GUATEMALA.- Violencia disfrazada de moralidad


Por Ramona Itzep

Es importante resaltar lo que significa para las mujeres, pero especialmente para las niñas y adolescentes, ser víctimas de violencia de todo tipo. Para el caso de Guatemala las estadísticas de violencia contra las mujeres son alarmantemente elevadas y dan cuenta de esta situación los medios de comunicación y los registros de las instituciones estatales, en donde se refleja la situación de opresión en que las mujeres sobreviven en Guatemala.

A pesar de que la sociedad en su conjunto es consciente de esto, se empeñan en mantener estas condiciones de pobreza, falta de acceso a educación, a salud integral y oportunidades de desarrollo para las mujeres. Muestra de ello, son los ataques de los que ha sido objeto la diputada Sandra Morán, del partido de izquierda Convergencia, quien entre las múltiples iniciativas que ha presentado y actividades en las que se ha involucrado, está participando en la conformación de una mesa técnica junto a la Organización Mujeres Transformado el Mundo, para elaborar una iniciativa de ley que asegure la reparación a las niñas, adolescentes y mujeres que hayan sido violentadas sexualmente. Pero ¿Cuál es el problema con esta iniciativa de Ley?

El problema para esta sociedad conservadora y regida por una doble moral, es que dentro de la propuesta se ha puesto sobre la mesa considerar que se debe despenalizar el aborto, planteando la posibilidad del mismo en caso de que el embarazo sea producto de una violación. La diputada Morán ha manifestado que el Estado necesita una política de reconstrucción transformadora para las niñas, adolescentes y mujeres que, como resultado de violencia sexual quedan embarazadas, a quienes la sociedad y el Estado actualmente las obliga a una maternidad forzada. Es por ello que cabe dentro de la propuesta el tema del acceso al aborto, como una de las tantas opciones que el Estado debe garantizar a las niñas, adolescentes y mujeres que hayan vivido este flagelo

El tema del aborto es considerado como tema tabú, así como lo ha sido en su momento la educación integral en sexualidad, a la cual también se han opuesto estos sectores conservadores que engañan a la gente con un falso discurso de valores y moral. De hecho, el proyecto de Ley Nacional de Juventud se encuentra estancado en el Congreso de la República debido a la obstinada oposición de estos sectores retrógrados que se oponen a que los jóvenes tengan plena información sobre la sexualidad. Al no querer brindar una oportunidad de vida distinta a las mujeres que dentro de un sistema patriarcal, interrumpen de tal forma el proyecto de vida de miles de niñas adolescentes, imponiendo la continuidad de las formas opresivas contra las mujeres.
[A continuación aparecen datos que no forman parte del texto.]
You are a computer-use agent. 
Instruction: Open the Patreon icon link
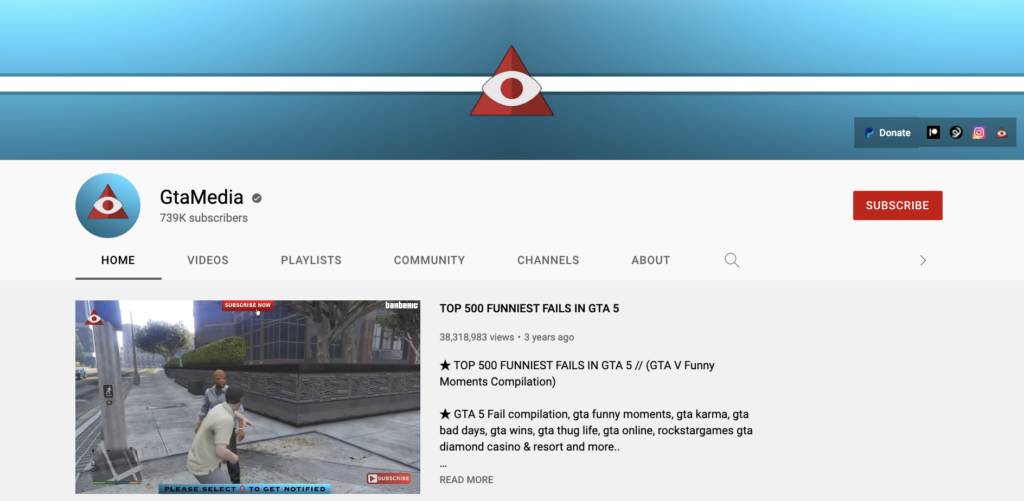coord(933,133)
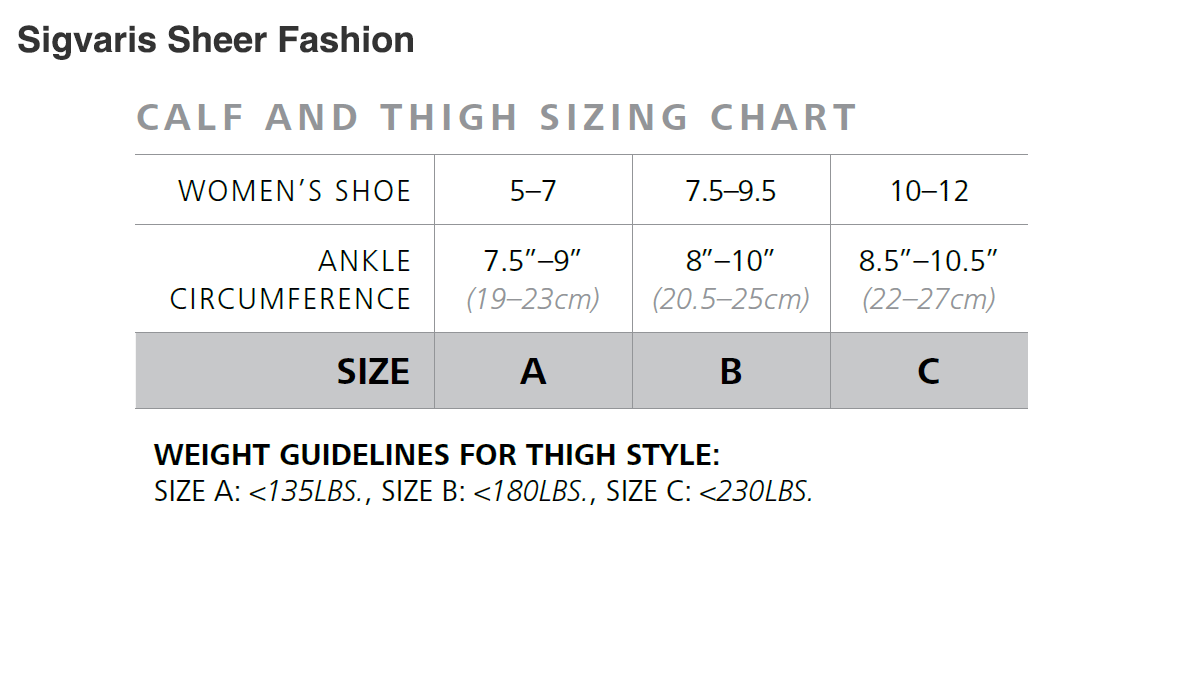Click the 5–7 shoe size cell
The height and width of the screenshot is (675, 1200).
(x=533, y=191)
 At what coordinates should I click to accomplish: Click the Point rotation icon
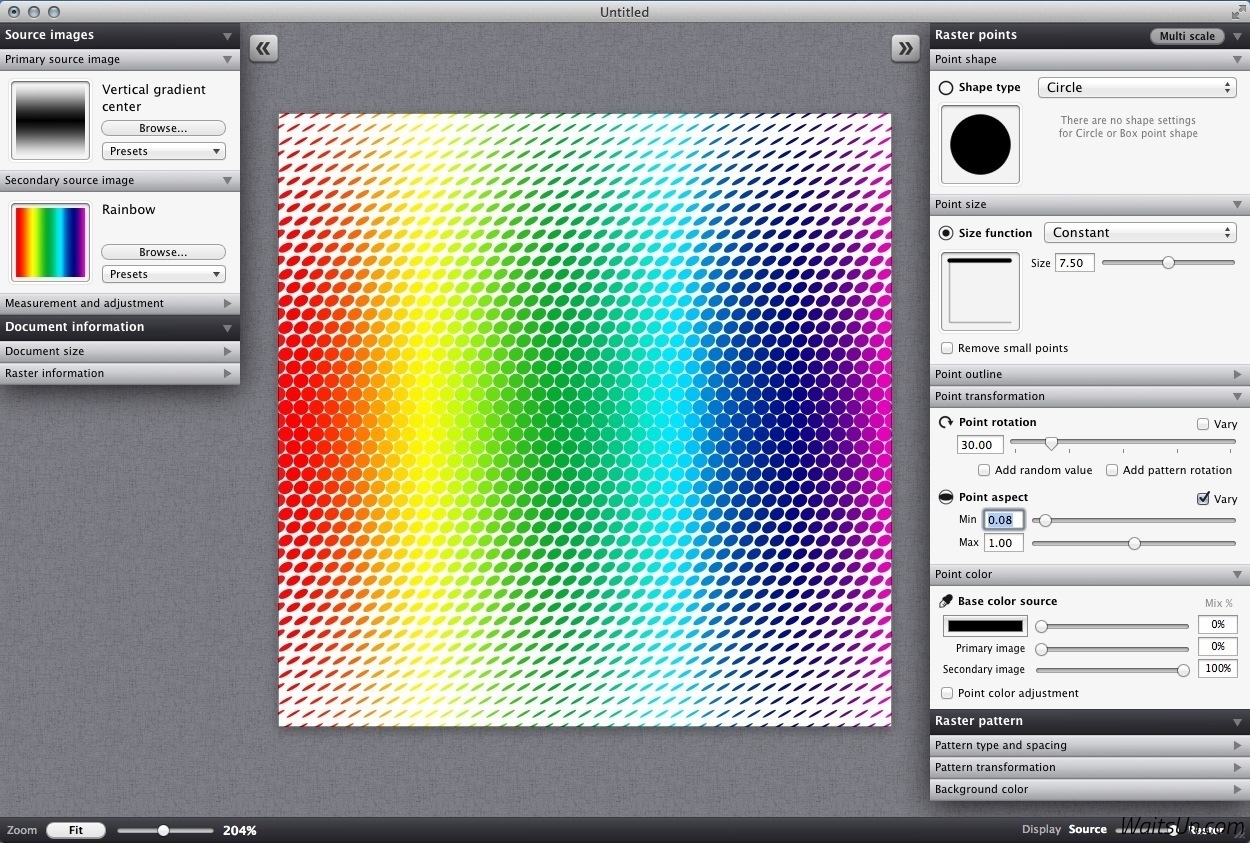click(x=946, y=422)
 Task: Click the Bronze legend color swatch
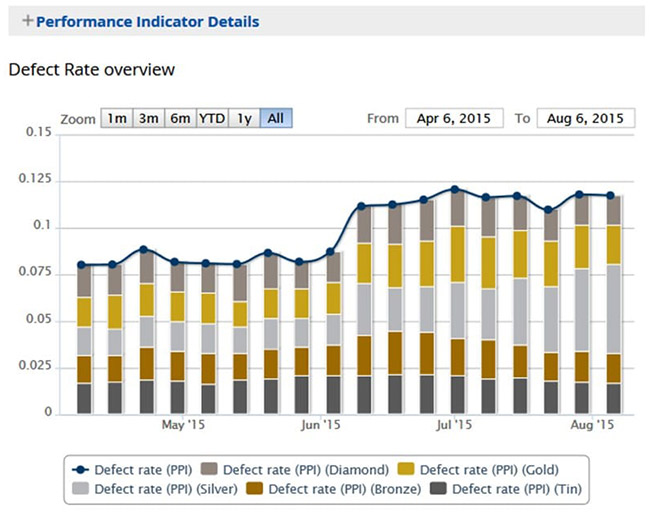coord(252,490)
Esta es la expresión más asquerosa de la doble moral, porque asustan tanto con el tema del aborto, cómodamente como machos, y no les interesa educar a los hombres para que no violen, que no maten, que no golpeen, que no acosen, que no denigren la dignidad humana de las mujeres. Están callando los numerosos casos de violencia sexual, al no denunciar ni legal, ni moralmente esta situación.
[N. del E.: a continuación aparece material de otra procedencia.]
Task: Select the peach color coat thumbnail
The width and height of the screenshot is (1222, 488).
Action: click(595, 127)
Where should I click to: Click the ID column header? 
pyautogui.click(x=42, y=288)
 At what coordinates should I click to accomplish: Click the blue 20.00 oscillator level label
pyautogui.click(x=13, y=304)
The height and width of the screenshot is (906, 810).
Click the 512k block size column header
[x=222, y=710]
Esta opresión hacía el cuerpo de las mujeres no es sufrida exclusivamente por las mujeres guatemaltecas, ni centroamericanas, aunque somos las más vulnerables por las condiciones de pobreza y pobreza extrema en que vivimos. La opresión sobre nuestros cuerpos se vive en todo el mundo. Recientemente las mujeres polacas se manifestaron en contra de políticas que atentan contra los derechos humanos de las mujeres y que han sido ganados con base en la lucha de mujeres organizadas para la erradicación de la opresión que hemos vivido por siglos.
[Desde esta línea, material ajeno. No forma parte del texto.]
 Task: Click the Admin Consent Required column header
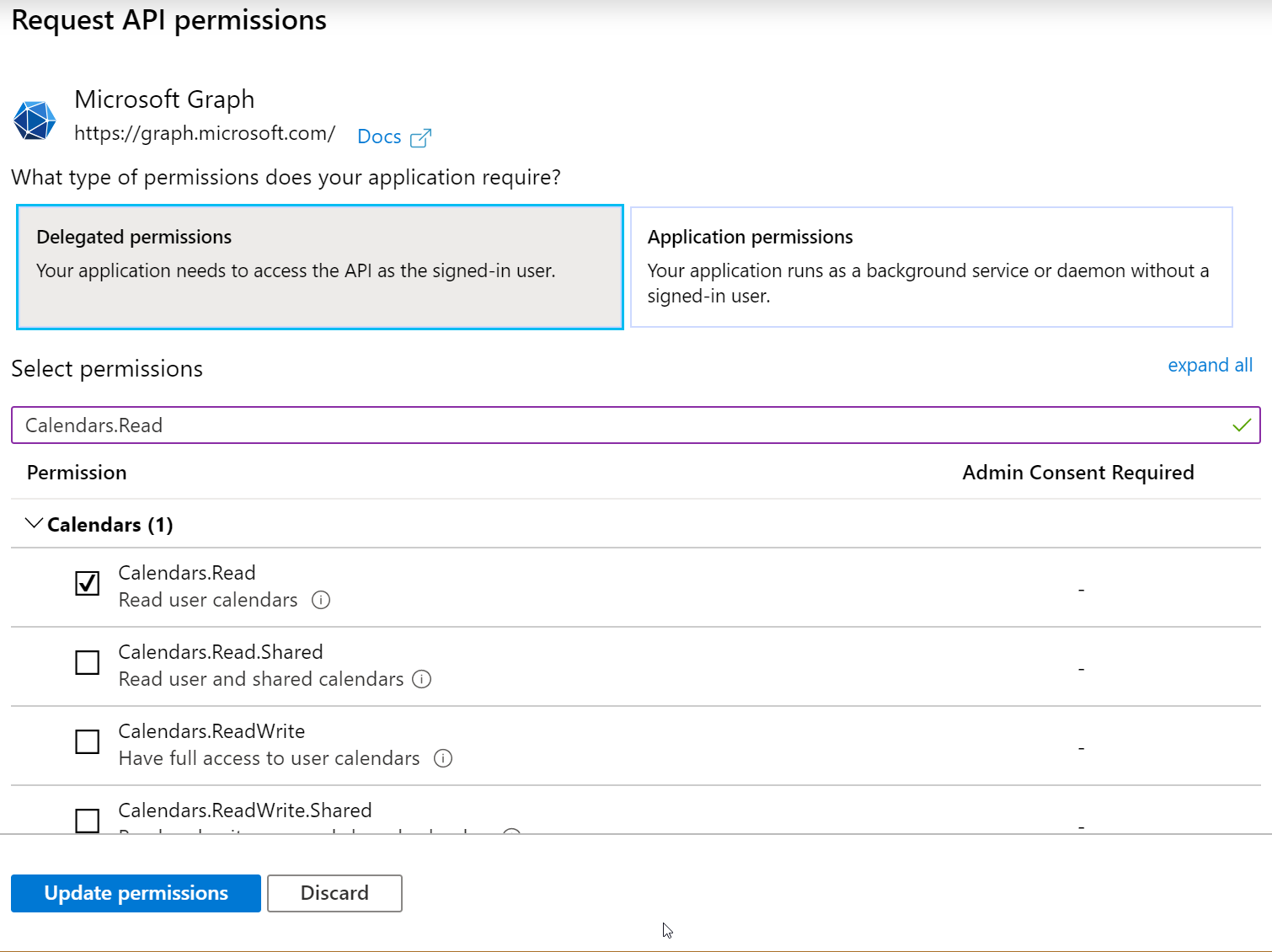tap(1077, 473)
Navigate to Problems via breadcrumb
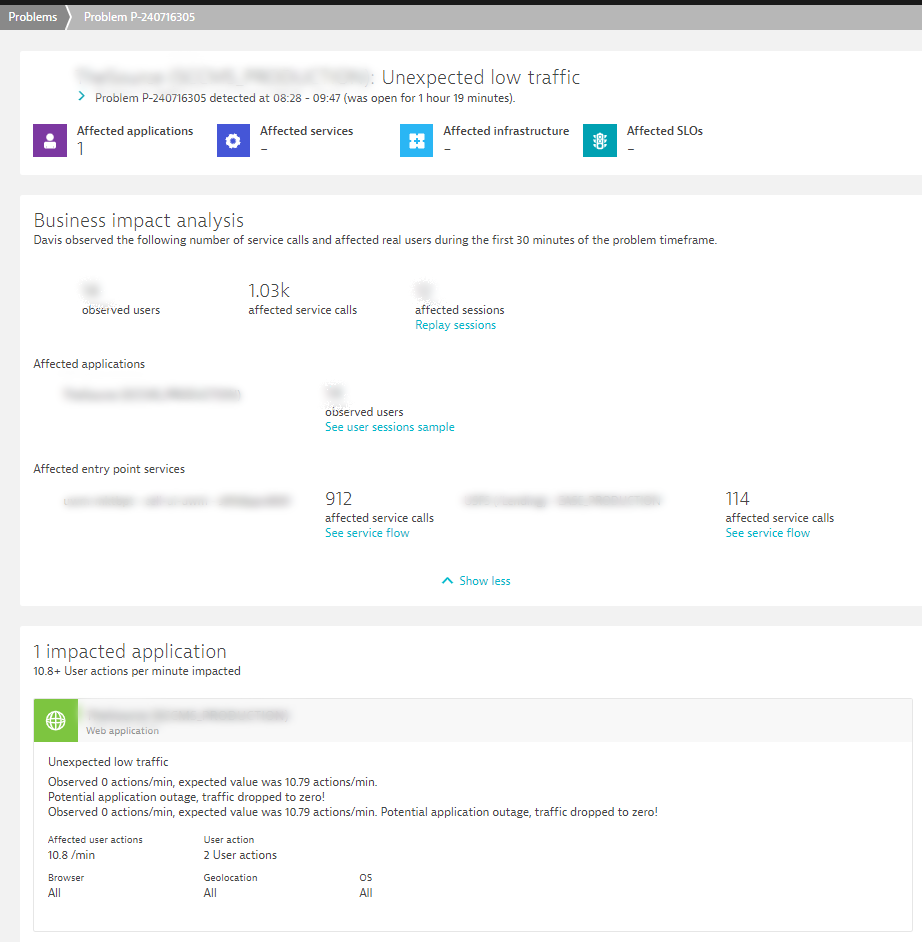The image size is (922, 942). click(x=31, y=16)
Es por ello que solicito la solidaridad y el apoyo para con el movimiento nacional e internacional de mujeres para acuerpar esta lucha por la opresión, para que las mujeres participemos en la construcción de una sociedad socialista donde las formas patriarcales sean borradas. Apoyamos la iniciativa de ley de la compañera Sandra Morán y Mujeres Transformando el Mundo, que pretende brindar un mínimo de protección a las niñas y adolescentes víctimas de abuso sexual.